The German title is ambiguous, as Reisender Krieger can be read as "Travelling salesman Krieger", but also as "Travelling Warrior". "Reisender" means specifically a travelling salesman as well as more generally one who travels, and "Krieger" is a family name, but also the German word for warrior.

In 2015, the director's cut was published on DVD with German, French, and English subtitles.

== Themes ==
Schocher's outline mentions various counterparts for characters from the Odyssey. For example, Kriegers wife who waits at home is Penelope, the Graubünden farmer's daughter stands for Nausicaa, her father for Alcinous - and the drummer Jürgen is Telemachus, "whom Krieger, on a booze-cruise, beholds as his own, freer mirror image, and accepts as his son for one night."

== Critical response ==
At the time of its first release, Reisender Krieger was reviewed positively in Swiss and German media. Karsten Witte wrote 1982 in the German newspaper Die Zeit of a "sneaky fascination" by the movie. At first, the viewer would ask where the journey is supposed to lead, but soon one couldn't get enough of the "richness of these images". According to Witte, Schocher is "a pioneer who invents cinema anew, one who cunningly mixes magic with myth".

Also in retrospect and after publication of the director's cut, the film received a positive response. Wolfram Knorr described it in a Weltwoche article on occasion of the 66th Locarno International Film Festival (2013) as a "masterpiece of form and fantasy about Switzerland" and as by far the best Swiss movie, which, however, didn't inspire others to follow with similar studies.

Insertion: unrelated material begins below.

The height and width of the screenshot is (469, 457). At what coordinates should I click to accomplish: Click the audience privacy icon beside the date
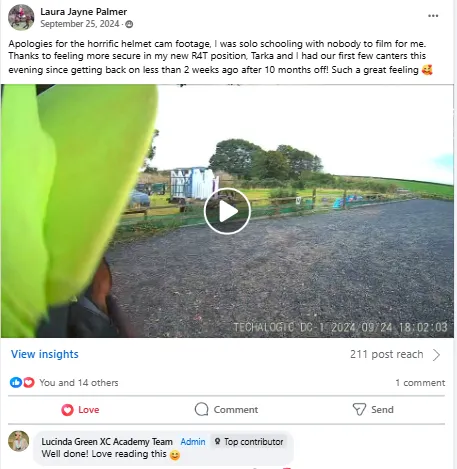tap(129, 24)
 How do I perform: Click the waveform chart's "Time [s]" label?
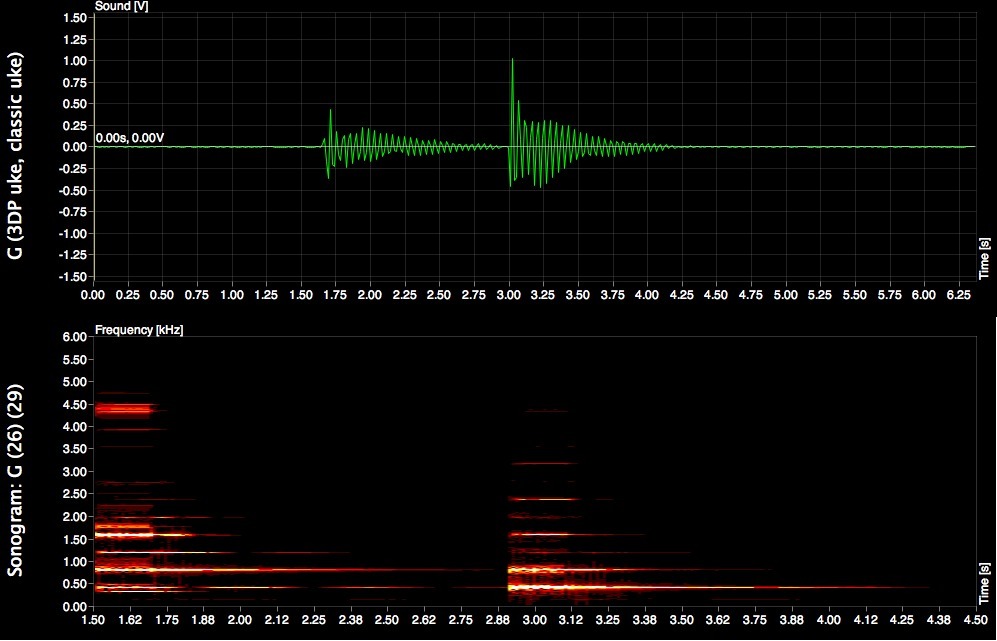pos(985,257)
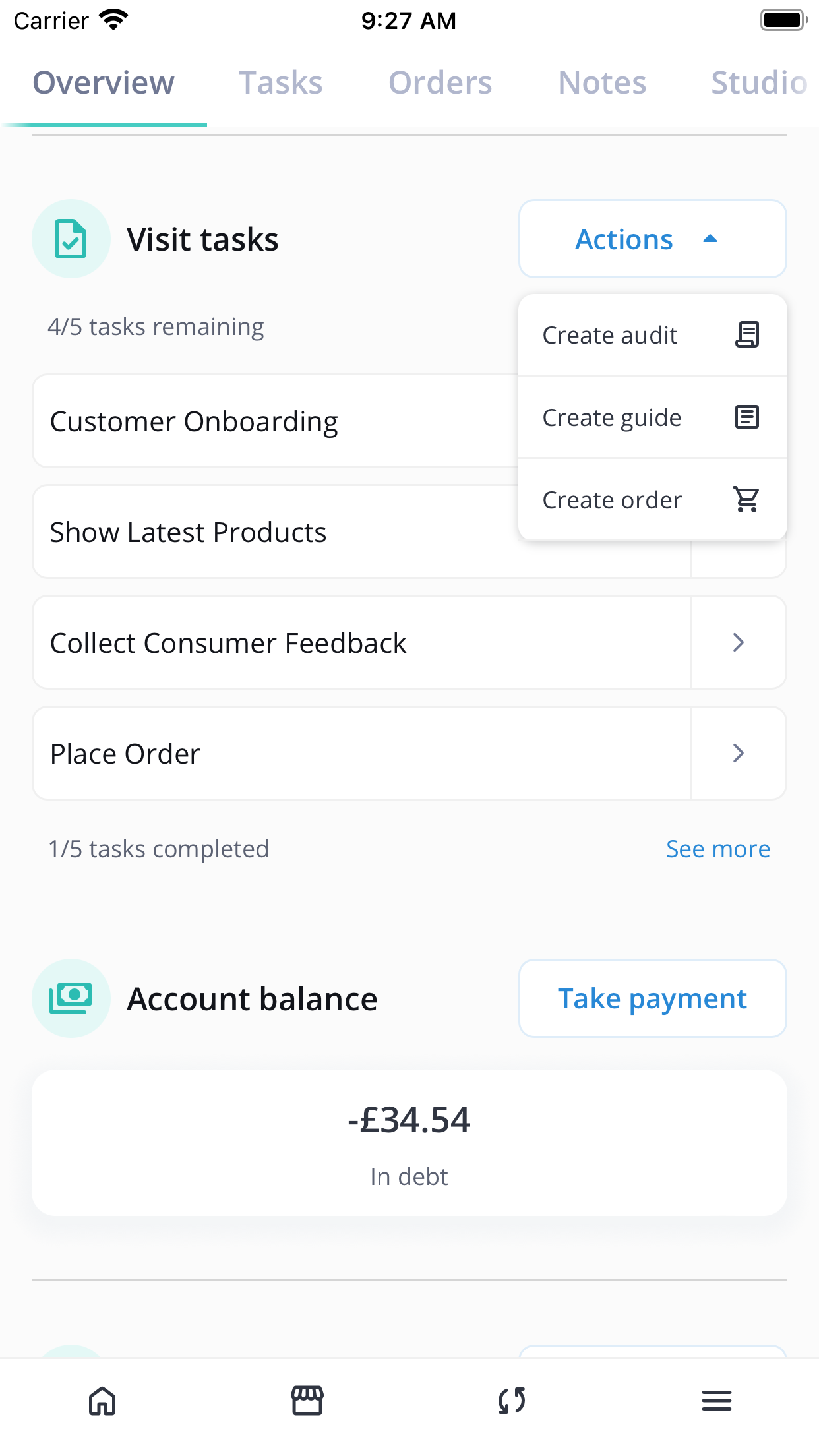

The German Lexikon des internationalen Films attests the movie to be "excellently photographed" and describes it as trying to show alienation and the inability to communicate in modern society by the example of Krieger's conduct of life. In the Lexikon Filme im Fernsehen by Adolf Heinzlmeier and Berndt Schulz, Reisender Krieger is described as a film "that precisely realizes the ambiguity of its title".